Selon nos informations, Caroline Yadan a également déposé un autre amendement à la résolution insoumise, afin de supprimer la mention selon laquelle Israël pratiquerait un blocus humanitaire à Gaza, « ce qui constitue une contrevérité factuelle visant à la diabolisation d’Israël au sein de la représentation nationale ». Elle se serait finalement ravisée, compte tenu de sa portée pour le moins polémique. Contactée par Mediapart pour en savoir plus sur les raisons du retrait de son amendement, elle n’a pas donné suite.
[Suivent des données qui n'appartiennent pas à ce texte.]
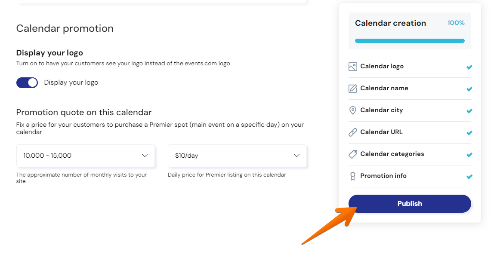The height and width of the screenshot is (266, 500).
Task: Click the Calendar URL link icon
Action: 353,132
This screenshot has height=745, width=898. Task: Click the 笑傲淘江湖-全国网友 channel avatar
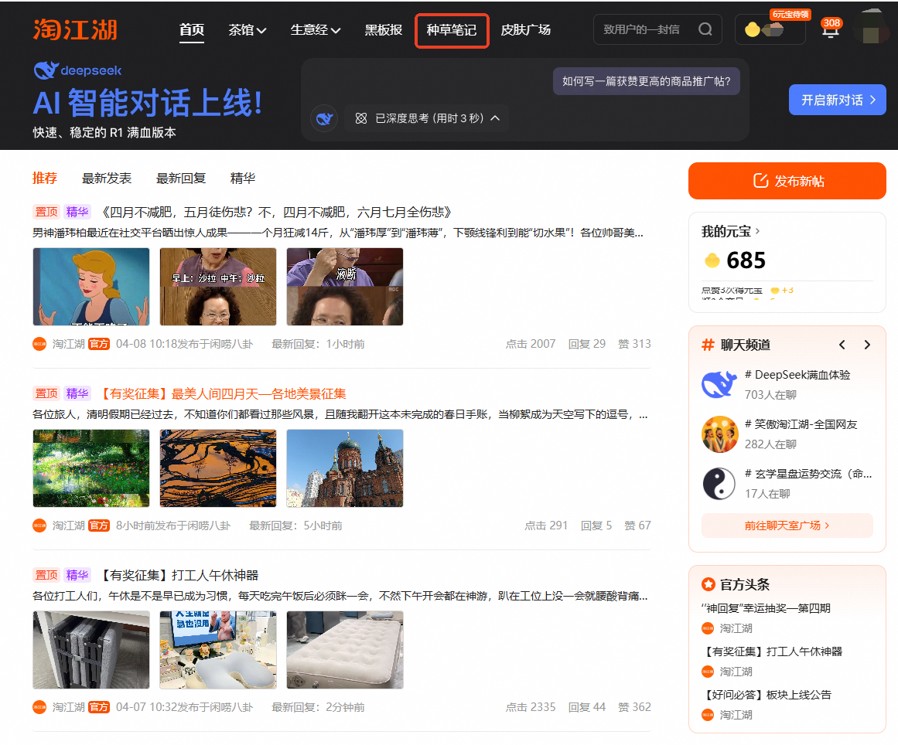[720, 434]
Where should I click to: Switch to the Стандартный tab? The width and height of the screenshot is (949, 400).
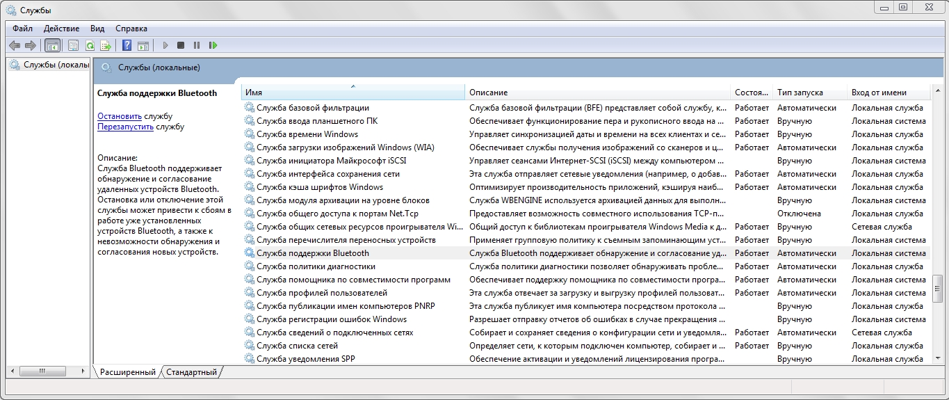(191, 372)
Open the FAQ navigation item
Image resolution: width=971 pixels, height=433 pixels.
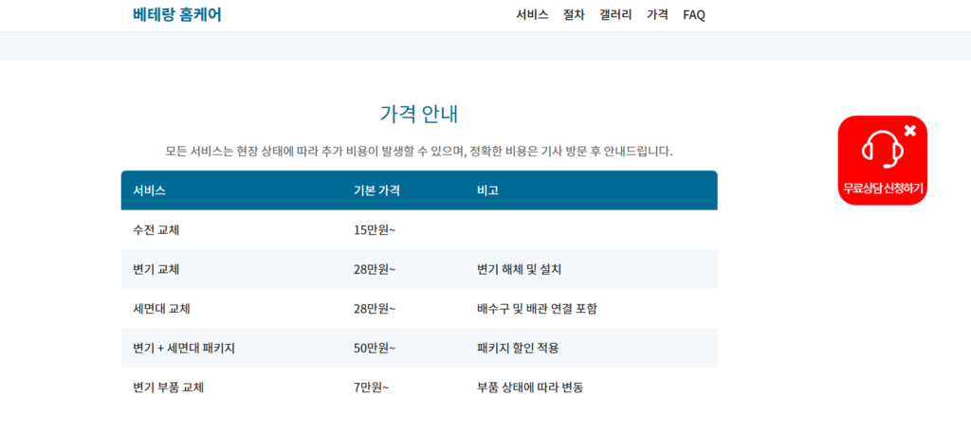click(x=694, y=15)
Au lendemain de l’examen du texte, plusieurs députés macronistes reconnaissaient en tout cas avoir été gênés par la tournure prise par la séance. En déplacement au Brésil, Éléonore Caroit a refusé de répondre à nos questions sur le vote de ses collègues. Amélia Lakrafi faisait en revanche part de ses regrets. « Oui, je suis déçue du résultat », indique la députée qui avait ajouté une série d’amendements pour rendre le texte de Sabrina Sebaihi plus « acceptable » pour ses collègues. En vain.

Son amendement sur le soutien d’une initiative à deux États – auquel s’est opposé le RN Julien Odoul au prétexte qu’il était un « cadeau au Hamas » – n’a par ailleurs même pas été voté par la totalité des députés de son propre groupe. De quoi redoubler l’incompréhension de la députée face à l’attitude de ses collègues.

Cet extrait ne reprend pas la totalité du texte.